I'm a really spontaneous person and I absolutely love that. But I realize that because of that, what flies out of my mouth isn't always something I'm proud of. I'm sad to admit that I've become a very sarcastic person and a hypocrite as well. I'm hurt when I'm made the joke of any conversation continually, and yet that seems to be all that I do to others now.

So to anyone I've hurt, I want you to know that I am deeply sorry and I want to thank you for sticking by my side. I haven't been a very nice person and I hope you can forgive me. But I also want you to do something for me: join me in a challenge.

My goal is to do something special for one person a day, for the rest of the month. It doesn't have to be earth-shattering, but it needs to mean something. Let the people that are closest to you know how much they mean to you.

Make someone's day, every day.

"Having purified your souls by your obedience to the truth for a sincere brotherly love, love one another earnestly from a pure heart." -1 Peter 1:22



Monday, 8 April 2013

My Surrender


No one dislikes confrontation more than me. I feel like if I convince myself and everyone else that everything's okay, the better off everyone will be. I mean, a positive outlook changes life, right?

It really does, but only when you're genuinely feeling positive. Putting on a front only temporarily fixes the problem from the outside. And it really takes a toll on all that compacted emotion that you shove down inside. Trust me, I've been playing this game all year. A smile here, a laugh there, a perfectly crafted existence to sell to everyone around me. But it's all coming back, and today I realized something.

To put it bluntly, I'm not okay. I have lost sight of what's important in life and I'm just trudging from day to day, trying to keep a smile plastered on my face for my friends and family.
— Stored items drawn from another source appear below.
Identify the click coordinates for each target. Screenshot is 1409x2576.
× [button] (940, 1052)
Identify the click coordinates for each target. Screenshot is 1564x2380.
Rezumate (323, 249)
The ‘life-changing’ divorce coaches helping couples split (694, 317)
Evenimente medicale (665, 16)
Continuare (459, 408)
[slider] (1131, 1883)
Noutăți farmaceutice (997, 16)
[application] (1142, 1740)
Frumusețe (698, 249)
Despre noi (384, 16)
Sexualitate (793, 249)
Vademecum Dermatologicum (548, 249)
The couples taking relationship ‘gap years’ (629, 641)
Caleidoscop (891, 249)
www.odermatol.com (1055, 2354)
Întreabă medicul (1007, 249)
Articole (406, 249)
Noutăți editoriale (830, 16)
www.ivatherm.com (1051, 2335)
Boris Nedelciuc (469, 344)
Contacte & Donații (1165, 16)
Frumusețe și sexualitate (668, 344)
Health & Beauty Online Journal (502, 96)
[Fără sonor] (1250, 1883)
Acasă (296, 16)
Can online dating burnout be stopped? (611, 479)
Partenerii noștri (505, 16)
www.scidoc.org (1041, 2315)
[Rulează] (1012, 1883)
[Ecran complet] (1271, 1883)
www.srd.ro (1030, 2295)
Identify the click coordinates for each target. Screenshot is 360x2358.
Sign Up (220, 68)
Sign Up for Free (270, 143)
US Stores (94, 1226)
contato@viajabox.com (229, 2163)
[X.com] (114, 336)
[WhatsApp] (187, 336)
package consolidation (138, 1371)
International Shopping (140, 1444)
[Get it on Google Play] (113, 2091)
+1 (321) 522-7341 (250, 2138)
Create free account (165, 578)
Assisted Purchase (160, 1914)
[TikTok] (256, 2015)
I'm miserable and I can't hide it any longer. Piece by piece my life is falling apart in front of my face and the more I try to fix it, the faster it's crumbling. I admit that for the past few months, the devil as been getting the best of me.

But this isn't a pity post. No. This is a post about awakening to the fact that when I try to run my own life, everything falls apart. I have hit an all-time low this week and I'm not afraid to admit it: I need help. Help from my friends, my family, perhaps even a random stranger. But the most important thing for me right now, is admitting that I need help from God.

I'm finally handing the wheel over to the only one who can make sense of this crazy life of mine. I'm laying down all of my cares and worries to the One who can make good out of anything and anyone.

Today, I'm surrendering my life to God. Again.